A new study has uncovered microscopic abnormalities in the blood of long COVID patients that may help explain the condition’s lingering symptoms. These hidden structures, discovered through advanced imaging techniques, show a significant departure from typical blood composition. The findings could reshape how we understand and diagnose long COVID. And if confirmed, they might finally provide a tangible target for future therapies.
Microclots And Immune Webs: Unseen Triggers Behind Lingering Illness
In the hunt for what fuels long COVID—a condition that continues to puzzle scientists years after the pandemic began—a team of international researchers has turned its attention to the blood. Their findings, published in the Journal of Medical Virology, reveal that people suffering from long COVID consistently show an unusually high presence of two little-known but potentially harmful agents: microclots and neutrophil extracellular traps, or NETs. These substances, although naturally occurring, appear to become harmful when they accumulate and interact in excessive or abnormal ways.
“These are not the types of blood clots you’d see in a stroke or pulmonary embolism,” explains Dr. Alain Thierry, lead author of the study and a geneticist at Montpellier University in France. Instead, they are much smaller—microscopic in fact—yet significant enough to disrupt blood flow in tiny vessels, particularly in areas like the brain, muscles, and lungs.
The team used imaging flow cytometry and fluorescence microscopy on blood samples from 50 long COVID patients and 38 healthy individuals. They found that microclots were nearly 20 times more abundant in those with long COVID—and, more surprisingly, that NETs were not just floating freely, but were physically embedded within the microclots.
“This study shows a robust association between biomarkers indicative of thromboinflammatory activity and long COVID,” the team writes.
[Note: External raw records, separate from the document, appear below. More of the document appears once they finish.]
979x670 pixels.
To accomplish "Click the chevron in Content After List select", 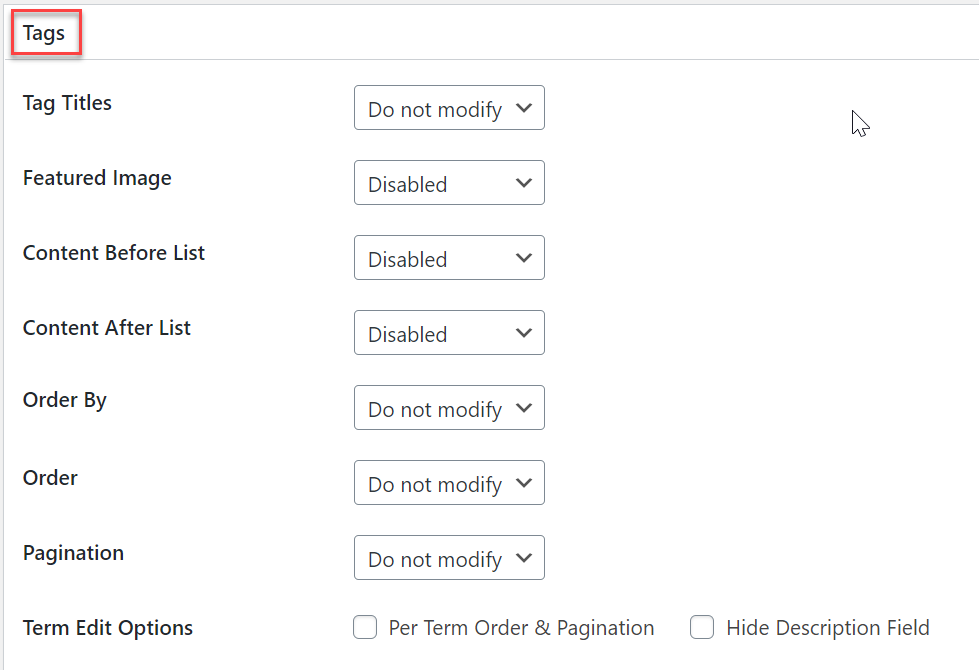I will click(524, 333).

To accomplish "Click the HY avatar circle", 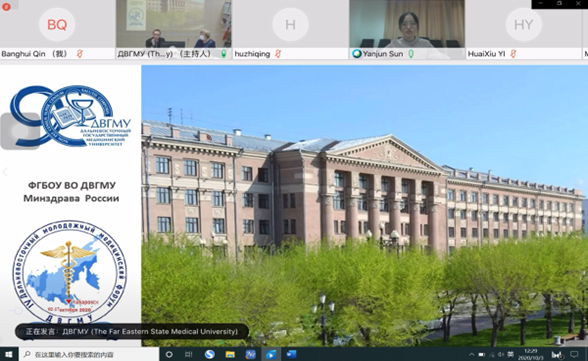I will (524, 24).
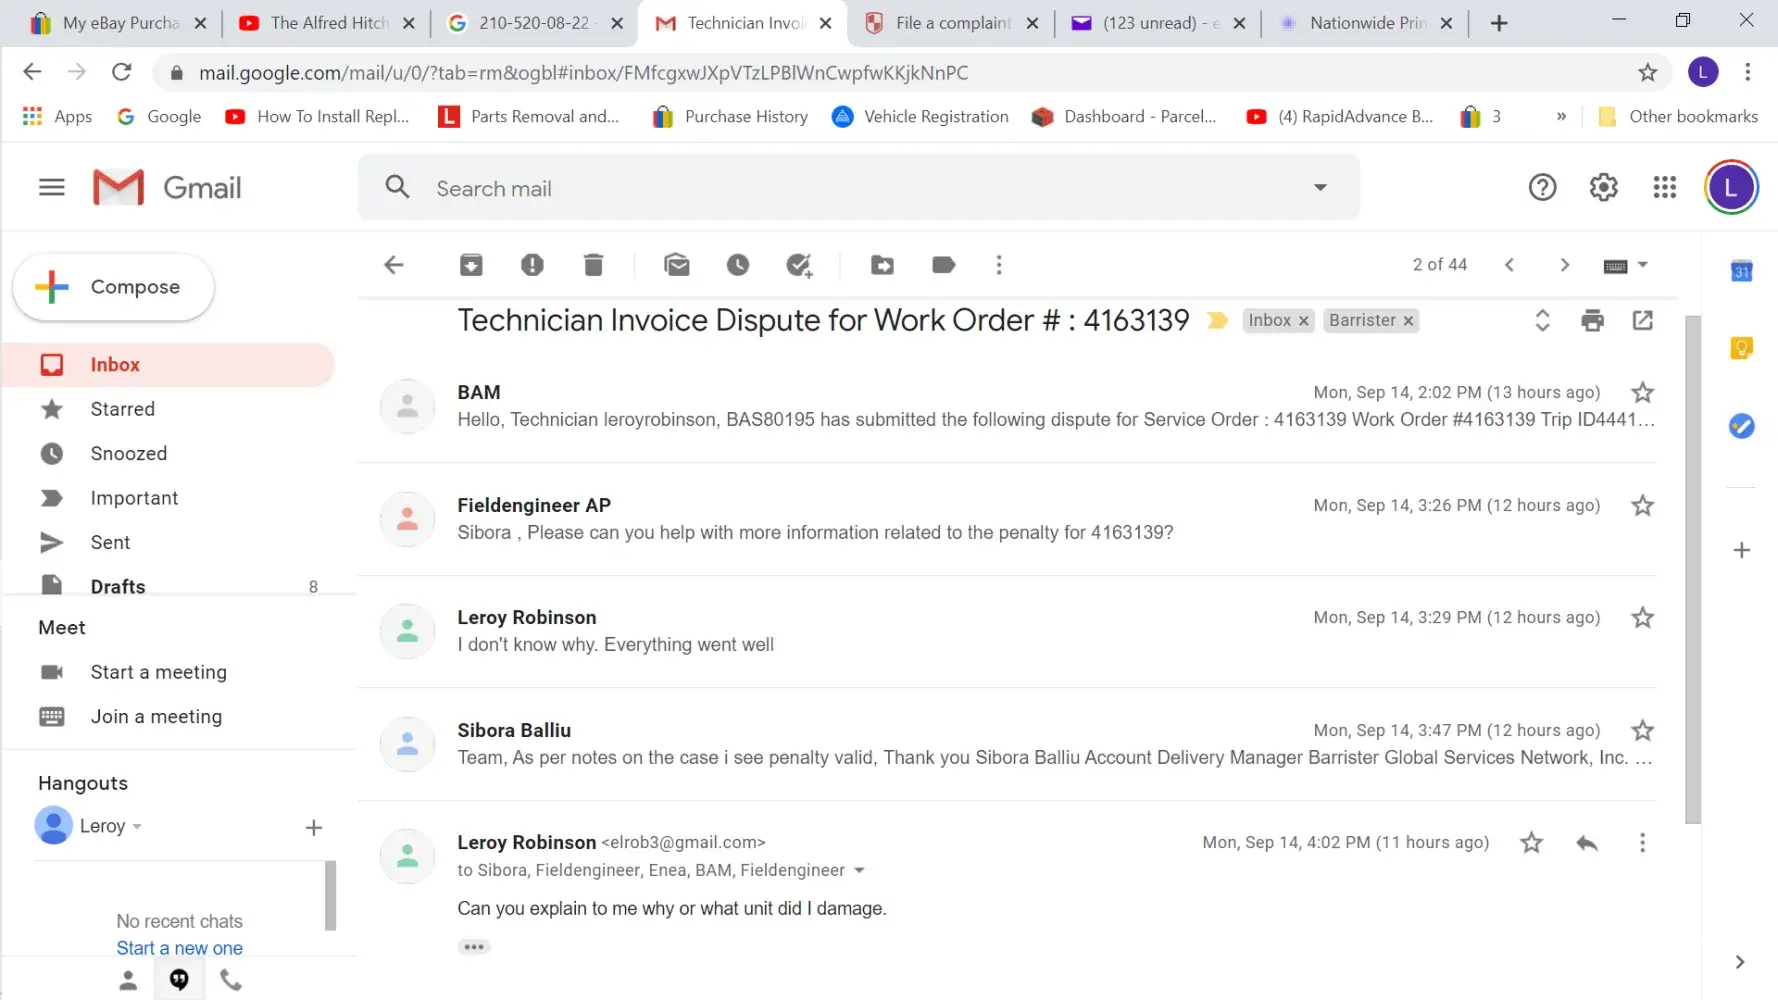Screen dimensions: 1778x1000
Task: Toggle the importance marker beside subject
Action: 1217,321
They propose that this entanglement of NETs and clots forms structures that are resistant to the body’s natural blood-clearing processes, a disruption that could directly explain symptoms such as brain fog, fatigue, and chronic pain.
A microclot apparently originating from the combination of two microclots resulting from NETs association. (Journal of Medical Virology)
When The Immune System Traps Itself: How The Body’s Defenses May Turn Against It
NETs are normally part of the immune system’s frontline defense. These sticky webs of DNA and enzymes, released by white blood cells, trap invading pathogens before they can spread. In typical cases, NETs are quickly dissolved after doing their job. But in long COVID patients, researchers found that NETs lingered in large quantities, intertwining with microclots and potentially amplifying the damage.
“The discovery of these biomarker linkages not only presents a possible novel diagnostic methodology,” the authors write, “but also novel therapeutic targets, offering prospects for future markedly improved clinical management.”
While both microclots and NETs had been previously observed separately in other diseases, their combined presence and physical interaction in long COVID patients marks a striking new insight. This synergy may explain why some people develop persistent symptoms long after the infection has cleared.
“This finding suggests the existence of underlying physiological interactions between microclots and NETs that, when dysregulated, may become pathogenic,” says Thierry.
In other words, the body’s own immune response may be creating self-sustaining, harmful blood structures that prolong illness.
This could also help explain why standard diagnostic tests often fail to detect long COVID—these interactions happen at a microscopic level and wouldn’t necessarily show up on conventional scans or blood work.
Toward A Blood-Based Test? AI Models See The Invisible
One of the more remarkable aspects of the study was the use of artificial intelligence to analyze anonymized blood samples. The AI was able to correctly identify long COVID patients with 91% accuracy based solely on the presence and patterns of microclots and NETs. This raises the possibility of developing a reliable diagnostic blood test for a condition that has, until now, largely been diagnosed based on patient-reported symptoms.
This could transform how doctors screen for and manage long COVID, and even open the door to personalized treatments aimed at breaking down these resistant structures in the blood. Clinical applications are still a long way off, but this research offers a promising roadmap.
While the authors caution that more research is needed to prove causation—not just correlation—the patterns they uncovered mark a significant leap forward. If confirmed by future studies, the blood of long COVID patients may hold the key not only to diagnosis but to treatment strategies that could finally bring relief to millions.